27/08/2026
EMILIA-ROMAGNA - L’8 SETTEMBRE SI SCIOPERA IN TUTTO IL SISTEMA REGIONALE
Giovedì 3 settembre h. 11 Assemblea sindacale
- La Regione mette nero su bianco che non intende applicare il CCNL sui buoni posto in smart-working condizionandoli ad altri elementi e ipotizzando di ridurne l’importo
- La riorganizzazione del sistema regionale avanza nel caos nonostante continuino ad emergere problemi e la Regione non rispetta gli impegni presi e le tempistiche
- Le RSU del sistema regionale e lavoratori e lavoratrici che le hanno eletti vengono scavalcati e presi in giro
Buoni pasto in smart-working
Nel fallito tentativo di conciliazione sullo stato di agitazione richiesto da SGB e tenuto il 13 agosto presso la Prefettura di Bologna i rappresentanti della Regione hanno chiarito che non intendono applicare il CCNL sull’erogazione del buono pasto in smart-working utilizzando fantasiose ed erronee interpretazioni di una sentenza della Corte Costituzionale e ignorando l’inequivocabile parere di ARAN che chiarisce la non condizionalità dell’erogazione.
La Regione avrebbe dovuto da tempo procedere al riconoscimento del buono pasto senza condizioni di sorta. Al contrario, ha bloccato l’erogazione dal 1/1/2026 prevista in Er.go e continua a bloccarne l’erogazione in tutto il sistema regionale cercando di condizionarne l’erogazione a non precisati vincoli di orario e pausa pranzo (in contrasto con l’istituto dello smart-working), alle disponibilità finanziarie (non può esistere tale problema perché la Regione ha semmai risparmiato dei soldi, non erogando i buoni pasti in smart-working in tutti questi anni) e di abbassarne il valore (come se 7 € di buoni pasto non fossero già una presa in giro rispetto al reale costo dei generi alimentari!).

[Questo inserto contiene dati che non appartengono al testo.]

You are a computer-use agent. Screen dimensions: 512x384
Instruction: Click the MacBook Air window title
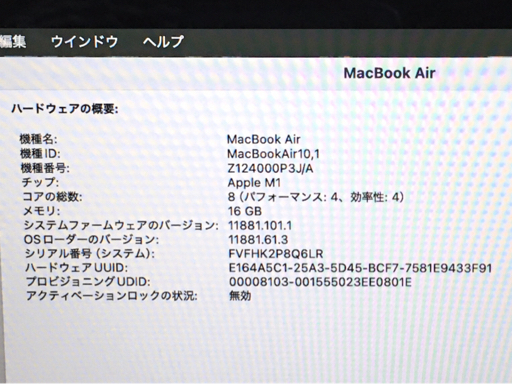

La scusa di aprire una trattativa sindacale è semplicemente ridicola dato che tutte le RSU e i sindacati del sistema regionale da sette mesi sono pronte a incontrare l’azienda per ratificare quanto previsto dal CCNL.
Riorganizzazione del sistema regionale
Tutto il processo di riorganizzazione del sistema regionale è stato, e continua ad essere, caotico e inadeguato.

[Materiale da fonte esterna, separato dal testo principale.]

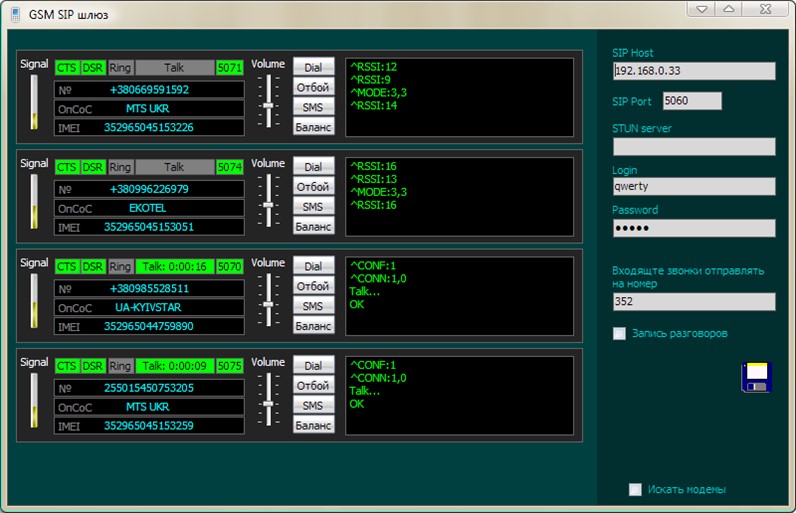The height and width of the screenshot is (513, 796).
Task: Enable the Запись разговоров checkbox
Action: coord(620,333)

Gli amministratori e i dirigenti regionali hanno ideato un piano di riorganizzazione tutto astratto e politico senza mai curarsi della realtà concreta di agenzie ed enti del sistema regionale e delle migliaia di persone che vi ci lavorano.
Nonostante un cronoprogramma mai rispettato e la gran parte degli impegni presi con i sindacati completamente disattesi (tavolo tecnico sulla parte economica mai svolto; verbali dei tavoli tecnici mai inviati; incontri politici mai svolti; ecc.), la Regione continua a mantenere il 1/1/2027 come data dogmatica del passaggio dei/delle dipendenti delle agenzie esterne all’interno del sistema regionale e come entrata in vigore del nuovo assetto organizzativo. Questo, nonostante continuino ad emergere problematiche e tutti/e coloro guidati da un minimo di senno e capacità (inclusi direttori generali e dirigenti) si sono resi conto che servirebbe molto più tempo e molto più confronto per giungere ad un risultato efficace.
La Regione vorrebbe aprire la trattativa territoriale l’8 settembre senza avere sciolto i nodi cruciali del processo di riorganizzazione, come affermato nel documento consegnato a SGB nel tavolo in Prefettura, (quali saranno i futuri assetti degli enti e del personale assorbito? Come verrà gestita la mobilità interna dei lavoratori? Come verranno gestiti quei settori - come, ad esempio, i servizi informatici - che dovrebbero essere assorbiti nella direzione regionale, ma per i quali, ad ogni incontro emergono criticità che suggeriscono di seguire altre vie?[SR1.1]) e senza aver ancora messo mano alle leggi regionali che disciplinano l’esistenza di tali enti.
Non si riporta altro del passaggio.